- Opening Delimiter -

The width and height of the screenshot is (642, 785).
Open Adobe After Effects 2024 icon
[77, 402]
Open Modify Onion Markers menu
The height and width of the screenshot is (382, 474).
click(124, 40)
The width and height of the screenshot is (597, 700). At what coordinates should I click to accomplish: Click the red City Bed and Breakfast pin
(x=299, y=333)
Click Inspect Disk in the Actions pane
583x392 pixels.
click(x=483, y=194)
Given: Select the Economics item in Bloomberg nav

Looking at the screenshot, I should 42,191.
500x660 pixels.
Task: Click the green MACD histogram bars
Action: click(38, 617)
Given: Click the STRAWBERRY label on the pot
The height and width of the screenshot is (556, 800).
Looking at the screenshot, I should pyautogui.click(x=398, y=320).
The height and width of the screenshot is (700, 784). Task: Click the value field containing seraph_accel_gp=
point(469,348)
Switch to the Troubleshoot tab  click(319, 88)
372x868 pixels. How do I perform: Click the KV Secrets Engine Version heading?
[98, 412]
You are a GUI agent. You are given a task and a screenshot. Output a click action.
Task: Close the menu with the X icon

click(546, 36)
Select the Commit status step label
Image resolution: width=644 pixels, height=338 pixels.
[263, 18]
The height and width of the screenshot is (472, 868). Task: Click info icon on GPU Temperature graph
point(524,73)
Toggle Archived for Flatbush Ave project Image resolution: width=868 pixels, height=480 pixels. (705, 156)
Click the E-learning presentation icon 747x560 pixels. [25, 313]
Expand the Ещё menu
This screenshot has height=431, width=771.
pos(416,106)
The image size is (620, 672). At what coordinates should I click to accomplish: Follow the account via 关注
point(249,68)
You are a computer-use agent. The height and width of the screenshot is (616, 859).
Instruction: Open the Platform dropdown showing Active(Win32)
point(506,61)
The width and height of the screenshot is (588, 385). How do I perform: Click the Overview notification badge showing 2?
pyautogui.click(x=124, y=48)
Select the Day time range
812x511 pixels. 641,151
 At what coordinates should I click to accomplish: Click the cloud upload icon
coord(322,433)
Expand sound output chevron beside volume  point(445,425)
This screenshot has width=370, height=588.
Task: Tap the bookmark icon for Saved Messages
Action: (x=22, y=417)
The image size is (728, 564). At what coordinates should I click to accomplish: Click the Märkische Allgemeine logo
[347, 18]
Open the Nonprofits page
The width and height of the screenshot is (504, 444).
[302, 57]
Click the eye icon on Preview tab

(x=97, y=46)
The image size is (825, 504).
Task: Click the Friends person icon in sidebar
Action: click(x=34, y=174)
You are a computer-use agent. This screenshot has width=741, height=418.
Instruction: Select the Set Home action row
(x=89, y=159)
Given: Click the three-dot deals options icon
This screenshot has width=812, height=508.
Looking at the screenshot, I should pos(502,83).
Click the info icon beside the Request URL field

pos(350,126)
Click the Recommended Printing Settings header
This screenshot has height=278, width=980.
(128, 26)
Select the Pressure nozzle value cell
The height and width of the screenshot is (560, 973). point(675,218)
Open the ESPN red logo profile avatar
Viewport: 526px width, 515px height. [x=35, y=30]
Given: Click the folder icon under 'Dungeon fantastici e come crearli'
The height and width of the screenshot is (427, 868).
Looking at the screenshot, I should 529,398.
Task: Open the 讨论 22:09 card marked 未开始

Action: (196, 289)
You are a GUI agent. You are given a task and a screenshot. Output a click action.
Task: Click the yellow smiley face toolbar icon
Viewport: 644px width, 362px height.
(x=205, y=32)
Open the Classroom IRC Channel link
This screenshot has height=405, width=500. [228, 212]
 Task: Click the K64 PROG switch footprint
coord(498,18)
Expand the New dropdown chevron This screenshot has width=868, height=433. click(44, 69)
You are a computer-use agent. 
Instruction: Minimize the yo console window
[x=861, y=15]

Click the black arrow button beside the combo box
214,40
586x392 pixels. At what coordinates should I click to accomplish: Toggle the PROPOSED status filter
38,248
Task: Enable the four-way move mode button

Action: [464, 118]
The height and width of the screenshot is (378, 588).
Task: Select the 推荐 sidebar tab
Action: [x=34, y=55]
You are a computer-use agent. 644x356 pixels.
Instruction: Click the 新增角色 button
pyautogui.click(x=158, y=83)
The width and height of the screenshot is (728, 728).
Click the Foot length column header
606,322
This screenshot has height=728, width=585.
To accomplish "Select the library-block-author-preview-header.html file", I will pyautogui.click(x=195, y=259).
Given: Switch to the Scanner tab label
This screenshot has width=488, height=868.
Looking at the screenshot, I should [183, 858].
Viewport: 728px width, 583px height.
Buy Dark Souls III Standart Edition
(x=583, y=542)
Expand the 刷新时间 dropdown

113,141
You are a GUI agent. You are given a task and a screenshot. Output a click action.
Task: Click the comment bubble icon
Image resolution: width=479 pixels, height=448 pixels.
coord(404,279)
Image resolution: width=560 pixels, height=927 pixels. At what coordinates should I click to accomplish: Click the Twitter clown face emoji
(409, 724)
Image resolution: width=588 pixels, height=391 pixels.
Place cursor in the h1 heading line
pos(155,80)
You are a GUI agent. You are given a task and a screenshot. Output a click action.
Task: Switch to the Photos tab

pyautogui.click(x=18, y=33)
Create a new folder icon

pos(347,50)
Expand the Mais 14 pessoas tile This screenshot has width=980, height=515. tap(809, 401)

- Closing Delimiter -

→ Exercise description
Give back every line of the material, exactly as written.

→ Your response
The width and height of the screenshot is (642, 785).
Open Adobe After Effects 2024 icon
[77, 402]
Open Modify Onion Markers menu
The height and width of the screenshot is (382, 474).
click(124, 40)
The width and height of the screenshot is (597, 700). At what coordinates should I click to accomplish: Click the red City Bed and Breakfast pin
(x=299, y=333)
Click Inspect Disk in the Actions pane
583x392 pixels.
click(x=483, y=194)
Given: Select the Economics item in Bloomberg nav

Looking at the screenshot, I should 42,191.
500x660 pixels.
Task: Click the green MACD histogram bars
Action: click(38, 617)
Given: Click the STRAWBERRY label on the pot
The height and width of the screenshot is (556, 800).
Looking at the screenshot, I should pyautogui.click(x=398, y=320).
The height and width of the screenshot is (700, 784). Task: Click the value field containing seraph_accel_gp=
point(469,348)
Switch to the Troubleshoot tab  click(319, 88)
372x868 pixels. How do I perform: Click the KV Secrets Engine Version heading?
[98, 412]
You are a GUI agent. You are given a task and a screenshot. Output a click action.
Task: Close the menu with the X icon

click(546, 36)
Select the Commit status step label
Image resolution: width=644 pixels, height=338 pixels.
[263, 18]
The height and width of the screenshot is (472, 868). Task: Click info icon on GPU Temperature graph
point(524,73)
Toggle Archived for Flatbush Ave project Image resolution: width=868 pixels, height=480 pixels. (705, 156)
Click the E-learning presentation icon 747x560 pixels. [25, 313]
Expand the Ещё menu
This screenshot has height=431, width=771.
pos(416,106)
The image size is (620, 672). At what coordinates should I click to accomplish: Follow the account via 关注
point(249,68)
You are a computer-use agent. The height and width of the screenshot is (616, 859).
Instruction: Open the Platform dropdown showing Active(Win32)
point(506,61)
The width and height of the screenshot is (588, 385). How do I perform: Click the Overview notification badge showing 2?
pyautogui.click(x=124, y=48)
Select the Day time range
812x511 pixels. 641,151
 At what coordinates should I click to accomplish: Click the cloud upload icon
coord(322,433)
Expand sound output chevron beside volume  point(445,425)
This screenshot has width=370, height=588.
Task: Tap the bookmark icon for Saved Messages
Action: (x=22, y=417)
The image size is (728, 564). At what coordinates should I click to accomplish: Click the Märkische Allgemeine logo
[347, 18]
Open the Nonprofits page
The width and height of the screenshot is (504, 444).
[302, 57]
Click the eye icon on Preview tab

(x=97, y=46)
The image size is (825, 504).
Task: Click the Friends person icon in sidebar
Action: click(x=34, y=174)
You are a computer-use agent. This screenshot has width=741, height=418.
Instruction: Select the Set Home action row
(x=89, y=159)
Given: Click the three-dot deals options icon
This screenshot has width=812, height=508.
Looking at the screenshot, I should pos(502,83).
Click the info icon beside the Request URL field

pos(350,126)
Click the Recommended Printing Settings header
This screenshot has height=278, width=980.
(128, 26)
Select the Pressure nozzle value cell
The height and width of the screenshot is (560, 973). point(675,218)
Open the ESPN red logo profile avatar
Viewport: 526px width, 515px height. [x=35, y=30]
Given: Click the folder icon under 'Dungeon fantastici e come crearli'
The height and width of the screenshot is (427, 868).
Looking at the screenshot, I should 529,398.
Task: Open the 讨论 22:09 card marked 未开始

Action: (196, 289)
You are a GUI agent. You are given a task and a screenshot. Output a click action.
Task: Click the yellow smiley face toolbar icon
Viewport: 644px width, 362px height.
(x=205, y=32)
Open the Classroom IRC Channel link
This screenshot has height=405, width=500. [228, 212]
 Task: Click the K64 PROG switch footprint
coord(498,18)
Expand the New dropdown chevron This screenshot has width=868, height=433. click(44, 69)
You are a computer-use agent. 
Instruction: Minimize the yo console window
[x=861, y=15]

Click the black arrow button beside the combo box
214,40
586x392 pixels. At what coordinates should I click to accomplish: Toggle the PROPOSED status filter
38,248
Task: Enable the four-way move mode button

Action: [464, 118]
The height and width of the screenshot is (378, 588).
Task: Select the 推荐 sidebar tab
Action: [x=34, y=55]
You are a computer-use agent. 644x356 pixels.
Instruction: Click the 新增角色 button
pyautogui.click(x=158, y=83)
The width and height of the screenshot is (728, 728).
Click the Foot length column header
606,322
This screenshot has height=728, width=585.
To accomplish "Select the library-block-author-preview-header.html file", I will pyautogui.click(x=195, y=259).
Given: Switch to the Scanner tab label
This screenshot has width=488, height=868.
Looking at the screenshot, I should [183, 858].
Viewport: 728px width, 583px height.
Buy Dark Souls III Standart Edition
(x=583, y=542)
Expand the 刷新时间 dropdown

113,141
You are a GUI agent. You are given a task and a screenshot. Output a click action.
Task: Click the comment bubble icon
Image resolution: width=479 pixels, height=448 pixels.
coord(404,279)
Image resolution: width=560 pixels, height=927 pixels. At what coordinates should I click to accomplish: Click the Twitter clown face emoji
(409, 724)
Image resolution: width=588 pixels, height=391 pixels.
Place cursor in the h1 heading line
pos(155,80)
You are a GUI agent. You are given a task and a screenshot. Output a click action.
Task: Switch to the Photos tab

pyautogui.click(x=18, y=33)
Create a new folder icon

pos(347,50)
Expand the Mais 14 pessoas tile This screenshot has width=980, height=515. tap(809, 401)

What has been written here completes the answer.